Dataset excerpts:
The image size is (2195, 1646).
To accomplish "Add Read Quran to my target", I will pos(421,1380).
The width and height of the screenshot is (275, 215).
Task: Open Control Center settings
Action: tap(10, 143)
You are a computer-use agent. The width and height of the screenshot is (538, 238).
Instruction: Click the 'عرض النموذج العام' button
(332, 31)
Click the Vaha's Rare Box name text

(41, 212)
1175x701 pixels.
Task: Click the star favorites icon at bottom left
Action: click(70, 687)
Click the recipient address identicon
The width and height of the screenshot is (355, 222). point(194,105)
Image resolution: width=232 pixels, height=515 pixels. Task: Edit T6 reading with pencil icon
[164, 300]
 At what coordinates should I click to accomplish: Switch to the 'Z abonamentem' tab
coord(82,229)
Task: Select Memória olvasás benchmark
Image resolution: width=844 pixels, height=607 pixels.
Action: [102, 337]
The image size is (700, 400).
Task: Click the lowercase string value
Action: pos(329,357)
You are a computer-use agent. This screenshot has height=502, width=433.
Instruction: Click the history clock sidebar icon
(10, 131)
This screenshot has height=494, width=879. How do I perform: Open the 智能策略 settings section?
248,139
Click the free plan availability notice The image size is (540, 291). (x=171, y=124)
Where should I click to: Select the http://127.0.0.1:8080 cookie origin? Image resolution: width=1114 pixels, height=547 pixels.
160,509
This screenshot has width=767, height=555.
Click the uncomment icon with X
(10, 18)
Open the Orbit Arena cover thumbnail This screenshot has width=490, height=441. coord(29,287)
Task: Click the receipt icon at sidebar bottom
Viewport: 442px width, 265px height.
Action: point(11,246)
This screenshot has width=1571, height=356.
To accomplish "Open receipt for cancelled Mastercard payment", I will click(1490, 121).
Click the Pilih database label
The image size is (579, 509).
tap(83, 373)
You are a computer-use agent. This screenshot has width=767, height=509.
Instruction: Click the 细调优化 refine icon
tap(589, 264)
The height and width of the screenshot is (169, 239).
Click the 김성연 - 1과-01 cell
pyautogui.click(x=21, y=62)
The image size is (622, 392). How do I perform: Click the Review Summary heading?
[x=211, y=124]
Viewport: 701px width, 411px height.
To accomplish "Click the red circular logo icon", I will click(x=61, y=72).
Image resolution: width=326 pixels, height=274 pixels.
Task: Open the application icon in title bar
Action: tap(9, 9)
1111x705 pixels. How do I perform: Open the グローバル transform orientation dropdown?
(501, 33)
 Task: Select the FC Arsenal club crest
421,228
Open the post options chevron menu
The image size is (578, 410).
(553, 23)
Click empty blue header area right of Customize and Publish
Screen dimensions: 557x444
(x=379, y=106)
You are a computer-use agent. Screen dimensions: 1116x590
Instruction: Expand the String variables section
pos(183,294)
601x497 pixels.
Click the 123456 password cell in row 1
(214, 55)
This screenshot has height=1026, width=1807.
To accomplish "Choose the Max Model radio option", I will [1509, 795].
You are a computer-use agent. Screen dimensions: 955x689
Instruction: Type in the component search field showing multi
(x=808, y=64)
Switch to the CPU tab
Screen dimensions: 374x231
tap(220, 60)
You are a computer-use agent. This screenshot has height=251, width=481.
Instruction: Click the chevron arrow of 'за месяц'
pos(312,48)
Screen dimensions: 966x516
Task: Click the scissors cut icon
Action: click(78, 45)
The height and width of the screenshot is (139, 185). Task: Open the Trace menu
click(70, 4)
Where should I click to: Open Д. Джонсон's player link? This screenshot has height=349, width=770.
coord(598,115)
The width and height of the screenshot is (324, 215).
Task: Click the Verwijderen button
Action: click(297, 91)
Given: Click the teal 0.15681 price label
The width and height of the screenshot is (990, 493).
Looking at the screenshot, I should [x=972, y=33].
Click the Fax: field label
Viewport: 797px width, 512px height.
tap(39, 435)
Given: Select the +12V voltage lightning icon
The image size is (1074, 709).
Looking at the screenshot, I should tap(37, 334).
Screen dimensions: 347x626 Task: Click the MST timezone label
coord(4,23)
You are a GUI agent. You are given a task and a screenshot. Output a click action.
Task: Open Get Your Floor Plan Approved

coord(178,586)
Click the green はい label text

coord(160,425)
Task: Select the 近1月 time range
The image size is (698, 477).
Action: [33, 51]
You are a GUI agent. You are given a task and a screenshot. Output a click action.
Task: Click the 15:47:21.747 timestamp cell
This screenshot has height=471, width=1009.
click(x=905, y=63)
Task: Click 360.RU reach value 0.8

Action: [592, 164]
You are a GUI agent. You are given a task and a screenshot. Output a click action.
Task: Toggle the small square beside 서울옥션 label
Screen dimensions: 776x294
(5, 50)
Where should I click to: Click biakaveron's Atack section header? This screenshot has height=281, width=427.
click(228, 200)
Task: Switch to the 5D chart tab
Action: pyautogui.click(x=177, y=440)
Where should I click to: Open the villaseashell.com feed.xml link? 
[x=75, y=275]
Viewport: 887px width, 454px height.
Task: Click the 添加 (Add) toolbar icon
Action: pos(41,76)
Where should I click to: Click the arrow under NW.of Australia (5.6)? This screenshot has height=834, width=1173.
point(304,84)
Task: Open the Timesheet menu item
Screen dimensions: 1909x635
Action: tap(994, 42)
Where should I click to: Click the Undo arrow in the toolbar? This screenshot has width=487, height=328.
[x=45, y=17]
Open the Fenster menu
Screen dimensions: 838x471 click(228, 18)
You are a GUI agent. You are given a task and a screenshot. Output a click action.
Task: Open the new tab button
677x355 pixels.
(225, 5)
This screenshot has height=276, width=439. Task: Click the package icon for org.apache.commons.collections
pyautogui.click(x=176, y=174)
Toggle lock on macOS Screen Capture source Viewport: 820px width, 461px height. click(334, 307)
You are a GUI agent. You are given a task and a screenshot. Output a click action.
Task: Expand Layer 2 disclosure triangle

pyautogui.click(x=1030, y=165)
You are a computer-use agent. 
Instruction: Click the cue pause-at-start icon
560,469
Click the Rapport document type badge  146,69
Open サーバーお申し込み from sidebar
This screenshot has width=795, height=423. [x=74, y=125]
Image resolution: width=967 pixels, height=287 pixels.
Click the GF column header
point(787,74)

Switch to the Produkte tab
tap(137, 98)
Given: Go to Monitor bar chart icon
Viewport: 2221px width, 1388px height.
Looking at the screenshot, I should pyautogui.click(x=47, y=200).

EXERCISE DETAILS:
In the data above, find each line where the string "receipt" appears, then copy it.

SOLUTION FOR THIS PROBLEM:
Task: Click the receipt icon at sidebar bottom
To accomplish "Open receipt for cancelled Mastercard payment", I will click(1490, 121).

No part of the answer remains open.